▸ How to complete this task
Only the lines below from the one containing "Click the Provably logo icon" through the one containing "Click category ID 1762 cell" belong in the answer, repeated exactly and without pictures.

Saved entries
....

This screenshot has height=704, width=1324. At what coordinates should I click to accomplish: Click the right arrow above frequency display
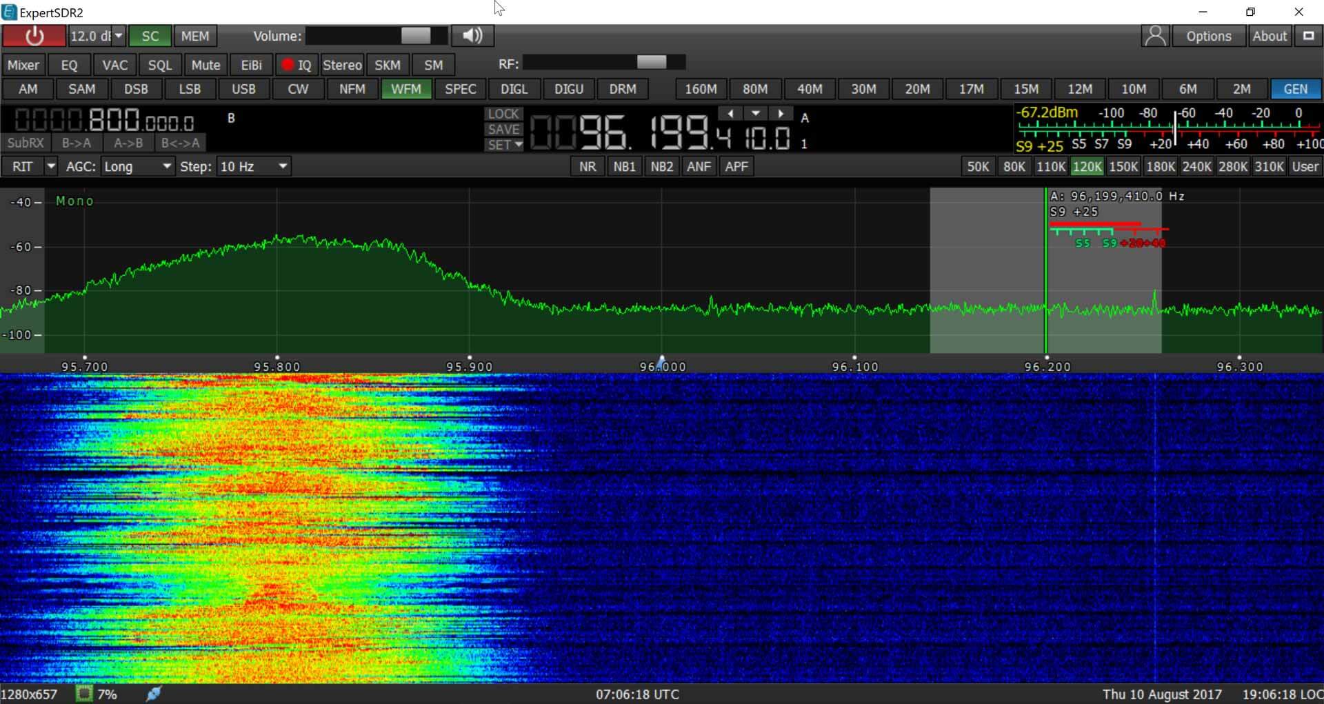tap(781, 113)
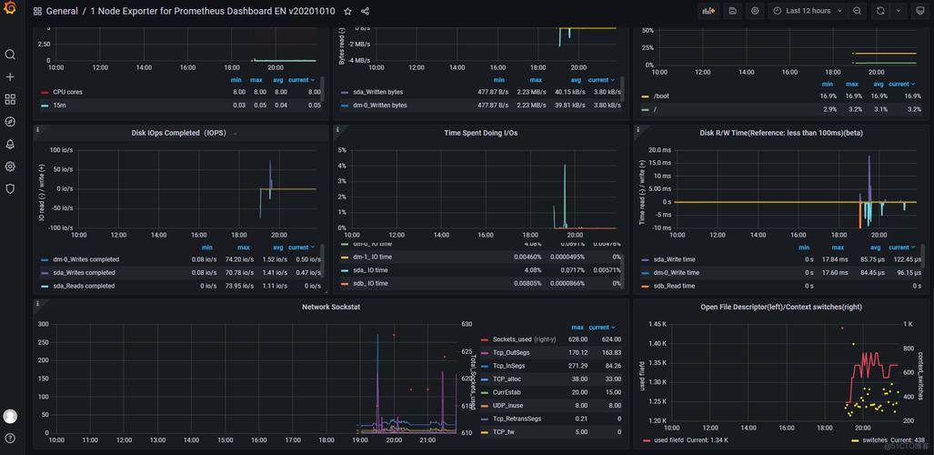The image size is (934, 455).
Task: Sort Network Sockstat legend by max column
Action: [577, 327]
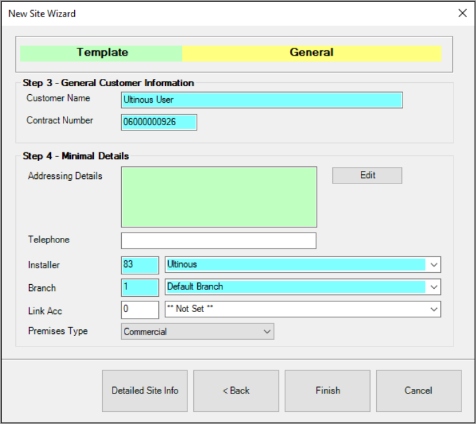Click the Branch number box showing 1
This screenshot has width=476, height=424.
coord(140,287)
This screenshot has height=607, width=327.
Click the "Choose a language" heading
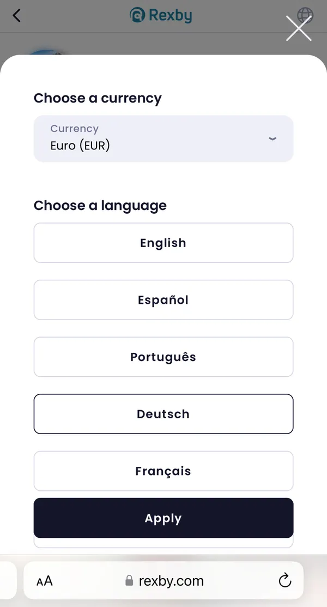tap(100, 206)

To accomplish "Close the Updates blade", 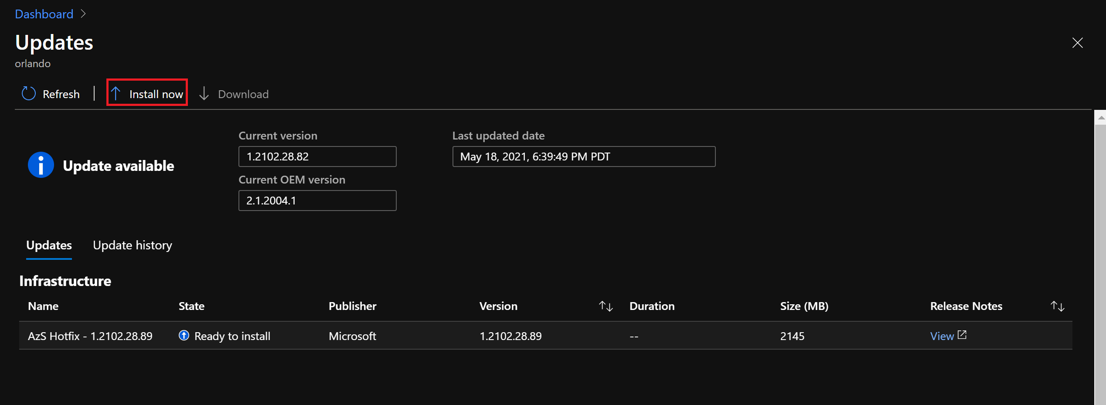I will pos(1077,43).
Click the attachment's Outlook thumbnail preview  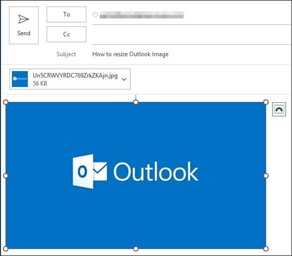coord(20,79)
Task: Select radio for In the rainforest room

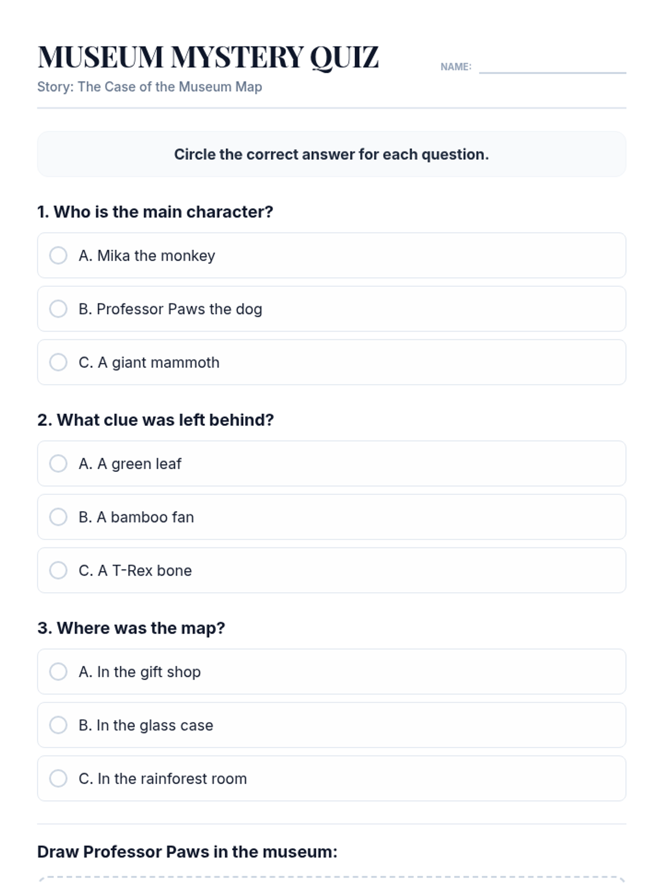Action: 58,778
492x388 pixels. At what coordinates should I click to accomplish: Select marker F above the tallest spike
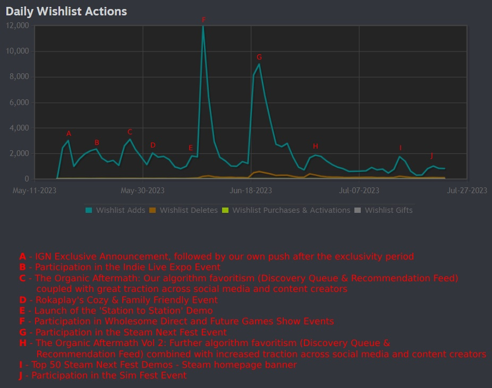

....

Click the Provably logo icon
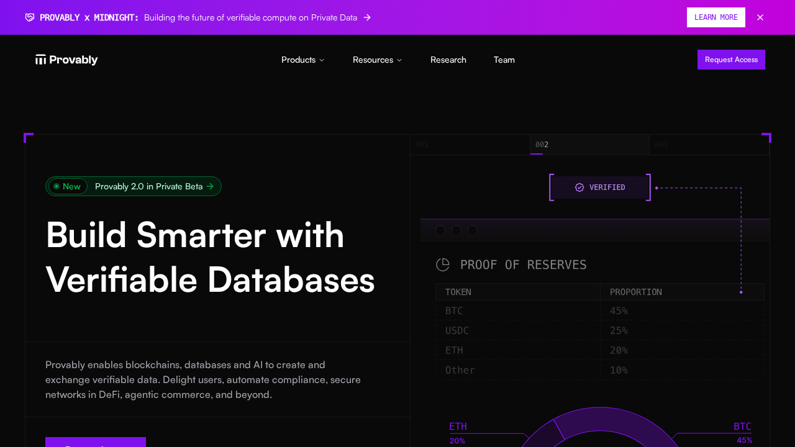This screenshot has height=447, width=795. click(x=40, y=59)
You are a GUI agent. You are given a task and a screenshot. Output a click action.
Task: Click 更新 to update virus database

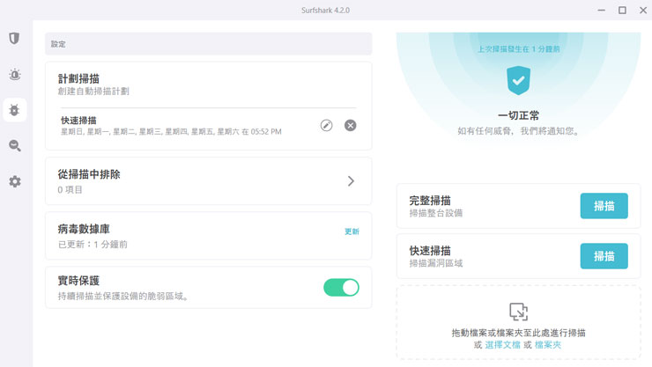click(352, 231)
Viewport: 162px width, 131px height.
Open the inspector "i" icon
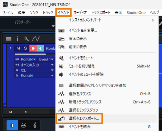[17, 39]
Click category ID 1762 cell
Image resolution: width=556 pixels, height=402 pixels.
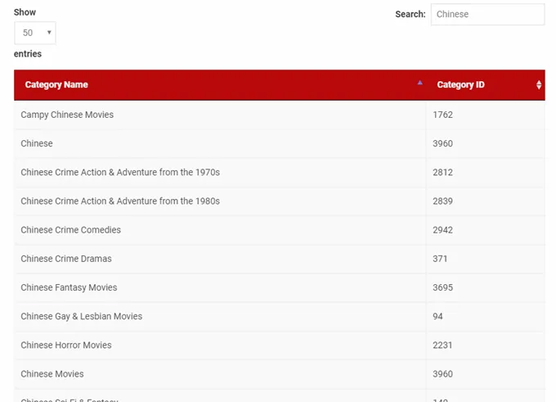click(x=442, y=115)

....

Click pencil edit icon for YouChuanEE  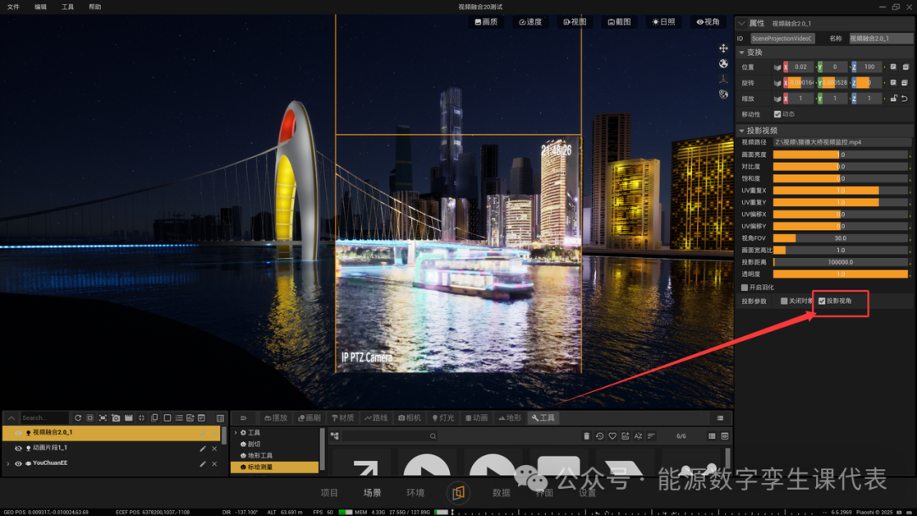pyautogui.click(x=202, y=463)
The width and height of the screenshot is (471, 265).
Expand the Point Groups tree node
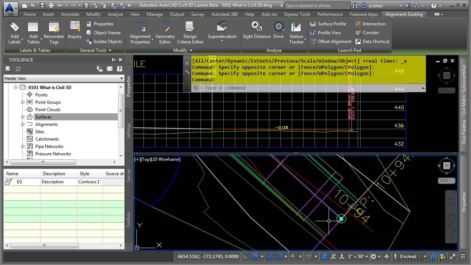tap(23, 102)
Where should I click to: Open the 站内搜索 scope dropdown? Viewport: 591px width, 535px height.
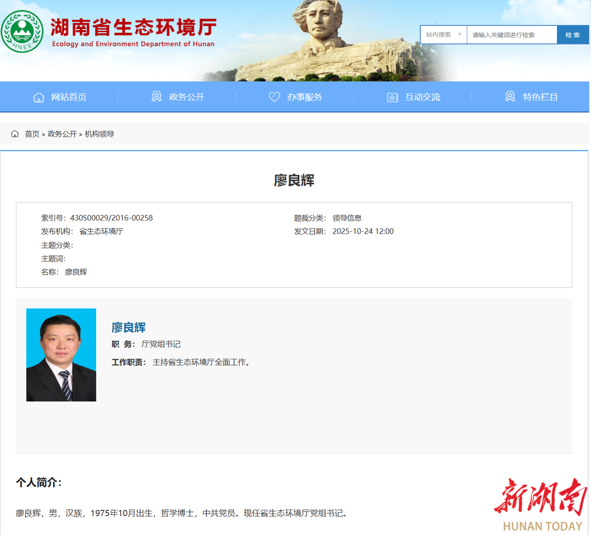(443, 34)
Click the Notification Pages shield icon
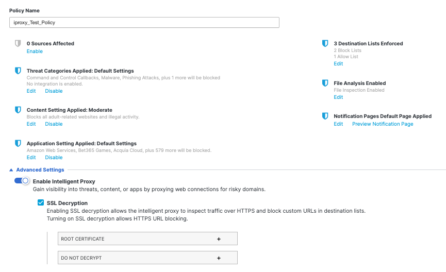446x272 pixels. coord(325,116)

....

▸ Reply to the task
Click the Provably logo icon
This screenshot has height=447, width=795. click(x=40, y=59)
You are a GUI agent. You are given a task and a screenshot. Output a click action.
Task: Click 更新 to update virus database

click(352, 231)
Viewport: 162px width, 131px height.
Open the inspector "i" icon
[17, 39]
Click category ID 1762 cell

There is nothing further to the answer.